La traversée
Du temps des chenilles à celui des métamorphoses
Patrick Viveret et Julie Chabaud
©Les liens qui libèrent, 2023
Une métamorphose d’un nouveau type, puisqu’il s’agit de l’humanité. Un concept proposé par Edgar Morin dès 1967 pour décrire l’évolution un village du pays bigouden, concept qu’il a théorisé en 2010, dans une célèbre tribune publiée dans le journal Le Monde. Il part du constat que « Le système Terre est incapable de s'organiser pour traiter ses problèmes vitaux ». Il en conclut que « Le probable est la désintégration. L'improbable mais possible est la métamorphose ». Il s’agit d’un « processus à la fois d'autodestruction et d'autoconstruction », bien connu dans la nature. Une source d’espérance, face aux difficultés qui s’amoncellent sur le chemin de l’humanité, mais aussi une épreuve. Patrick Viveret et Julie Chabaud prolongent la réflexion d’Edgar Morin pour nous donner de l’espoir : « face aux cauchemars que l’on nous prédit, ce livre entend réunir les éléments d’un contre-récit positif ». La chrysalide est un chaos où « affrontent les forces du passé (de la chenille) et les forces de la vie et de l’avenir (du papillon) ». Soyons heureux et optimistes, « l’humanité serait donc une espèce en voie d’apparition », tel le papillon issu de la chrysalide. Il faut pour cela rendre le chaos créateur, et c’est l’objet du livre. Une version bien différente de la destruction créatrice de Schumpeter, car il ne s’agit pas ici d’activités économiques en perpétuelle évolution, mais d’une « réforme de la pensée » pour « se doter de niveaux équipements et de nouvelles postures furtives, créatives, coopératives et apprenantes ». Bien sûr, la chenille résiste, mais elle contient en elle des cellules imaginales, porteuse de sa forme future, et qui vont finir par s’imposer.
Les auteurs poursuivent l’analogie en décrivant la manière dont la chenille s’oppose à la métamorphose dont elle sera la victime, et quelles pourraient être les cellules imaginales de l’humanité.

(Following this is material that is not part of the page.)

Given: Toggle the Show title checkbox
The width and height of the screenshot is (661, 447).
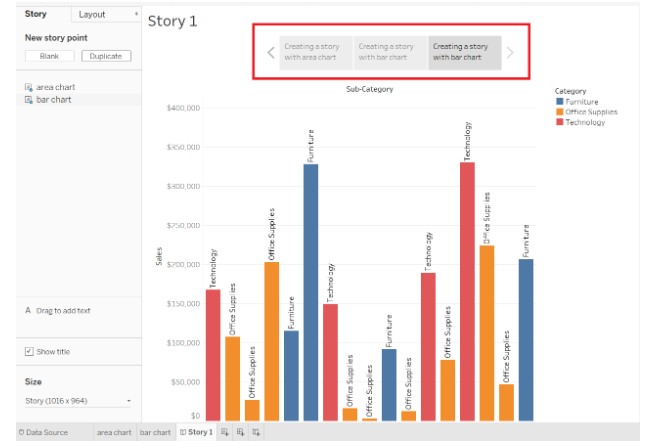Looking at the screenshot, I should [x=28, y=352].
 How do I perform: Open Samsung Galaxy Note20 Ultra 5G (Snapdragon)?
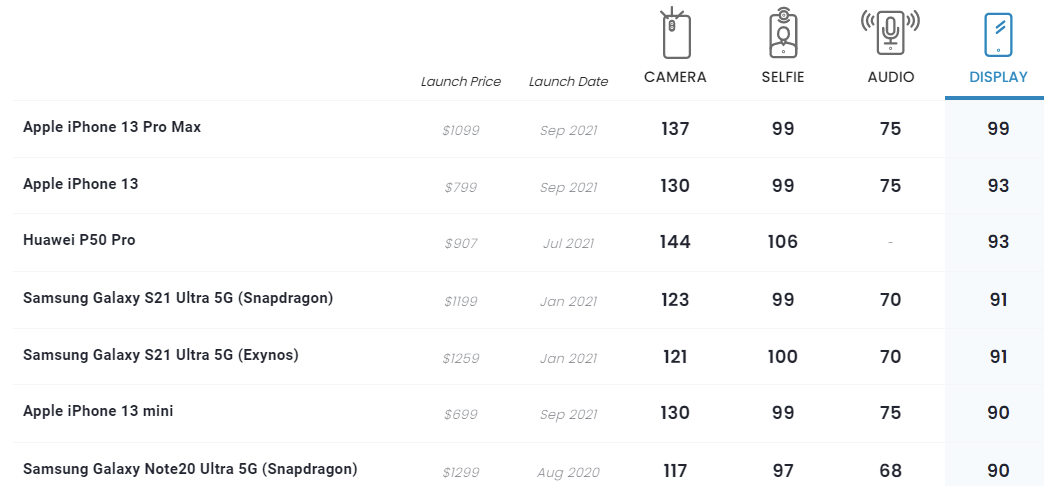click(190, 469)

Le passage d’un état à un autre est délicat, il faut une stratégie pour s’engager dans la traversée, pour « utiliser le chaos ». Le mot subversion n’est pas employé, mais le concept semble bien présent avec « l’art de la furtivité » pour que les acteurs de la métamorphose passent sous les radars et évitent de se mettre en danger.
C’est un projet « anthropolitique » qui nous est proposé, dont l’objet des de remplacer la puissance dominatrice par une puissance créatrice. Un projet pour « réencastrer l’économie dans l’écologie » et qui suppose une profonde transformation des pratiques démocratiques dans la recherche de la qualité délibérative et du « convivialisme », où notamment l’ennemi devient un adversaire.
Un essai ambitieux, mais un diagnostic plus convaincant que la réponse apportée, malgré la pertinence de la métaphore de la métamorphose et la référence aux nombreuses initiatives qui préfigurent les cellules imaginales, clés du futur de l’humanité. Nous retiendrons aussi, et ça rend optimiste, que « la sagesse n’est pas une renonciation ascétique mais un art du bien vivre ».